◆ Exercise goal
Retyping each entry exactly is the whole task.

[Start of Attachment]

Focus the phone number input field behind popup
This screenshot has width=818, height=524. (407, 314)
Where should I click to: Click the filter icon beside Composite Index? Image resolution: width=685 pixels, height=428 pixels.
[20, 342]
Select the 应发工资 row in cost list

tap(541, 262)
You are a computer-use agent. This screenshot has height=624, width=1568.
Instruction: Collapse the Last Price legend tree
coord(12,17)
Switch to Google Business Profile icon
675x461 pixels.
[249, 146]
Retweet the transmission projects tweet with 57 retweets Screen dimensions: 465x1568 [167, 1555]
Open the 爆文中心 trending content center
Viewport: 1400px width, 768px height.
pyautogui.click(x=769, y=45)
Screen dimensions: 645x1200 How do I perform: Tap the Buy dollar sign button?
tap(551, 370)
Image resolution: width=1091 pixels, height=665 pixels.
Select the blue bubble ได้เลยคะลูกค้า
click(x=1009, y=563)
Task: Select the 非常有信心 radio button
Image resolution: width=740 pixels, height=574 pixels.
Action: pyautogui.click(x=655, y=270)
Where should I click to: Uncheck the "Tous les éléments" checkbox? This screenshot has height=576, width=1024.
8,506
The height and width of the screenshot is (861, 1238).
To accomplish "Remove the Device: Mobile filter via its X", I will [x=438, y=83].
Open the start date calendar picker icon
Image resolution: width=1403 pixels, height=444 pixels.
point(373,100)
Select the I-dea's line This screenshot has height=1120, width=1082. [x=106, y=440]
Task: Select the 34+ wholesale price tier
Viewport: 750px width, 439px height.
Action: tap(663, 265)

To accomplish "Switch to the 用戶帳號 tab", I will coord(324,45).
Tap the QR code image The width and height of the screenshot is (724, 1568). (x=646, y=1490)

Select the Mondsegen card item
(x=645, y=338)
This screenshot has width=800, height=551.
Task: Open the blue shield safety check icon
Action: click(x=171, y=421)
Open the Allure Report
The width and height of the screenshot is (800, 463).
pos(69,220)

[End of Attachment]

◆ Solution for this exercise
Focus the phone number input field behind popup
This screenshot has width=818, height=524. (407, 314)
Where should I click to: Click the filter icon beside Composite Index? Image resolution: width=685 pixels, height=428 pixels.
[20, 342]
Select the 应发工资 row in cost list

tap(541, 262)
You are a computer-use agent. This screenshot has height=624, width=1568.
Instruction: Collapse the Last Price legend tree
coord(12,17)
Switch to Google Business Profile icon
675x461 pixels.
[249, 146]
Retweet the transmission projects tweet with 57 retweets Screen dimensions: 465x1568 [167, 1555]
Open the 爆文中心 trending content center
Viewport: 1400px width, 768px height.
pyautogui.click(x=769, y=45)
Screen dimensions: 645x1200 How do I perform: Tap the Buy dollar sign button?
tap(551, 370)
Image resolution: width=1091 pixels, height=665 pixels.
Select the blue bubble ได้เลยคะลูกค้า
click(x=1009, y=563)
Task: Select the 非常有信心 radio button
Image resolution: width=740 pixels, height=574 pixels.
Action: pyautogui.click(x=655, y=270)
Where should I click to: Uncheck the "Tous les éléments" checkbox? This screenshot has height=576, width=1024.
8,506
The height and width of the screenshot is (861, 1238).
To accomplish "Remove the Device: Mobile filter via its X", I will [x=438, y=83].
Open the start date calendar picker icon
Image resolution: width=1403 pixels, height=444 pixels.
point(373,100)
Select the I-dea's line This screenshot has height=1120, width=1082. [x=106, y=440]
Task: Select the 34+ wholesale price tier
Viewport: 750px width, 439px height.
Action: tap(663, 265)

To accomplish "Switch to the 用戶帳號 tab", I will coord(324,45).
Tap the QR code image The width and height of the screenshot is (724, 1568). (x=646, y=1490)

Select the Mondsegen card item
(x=645, y=338)
This screenshot has width=800, height=551.
Task: Open the blue shield safety check icon
Action: click(x=171, y=421)
Open the Allure Report
The width and height of the screenshot is (800, 463).
pos(69,220)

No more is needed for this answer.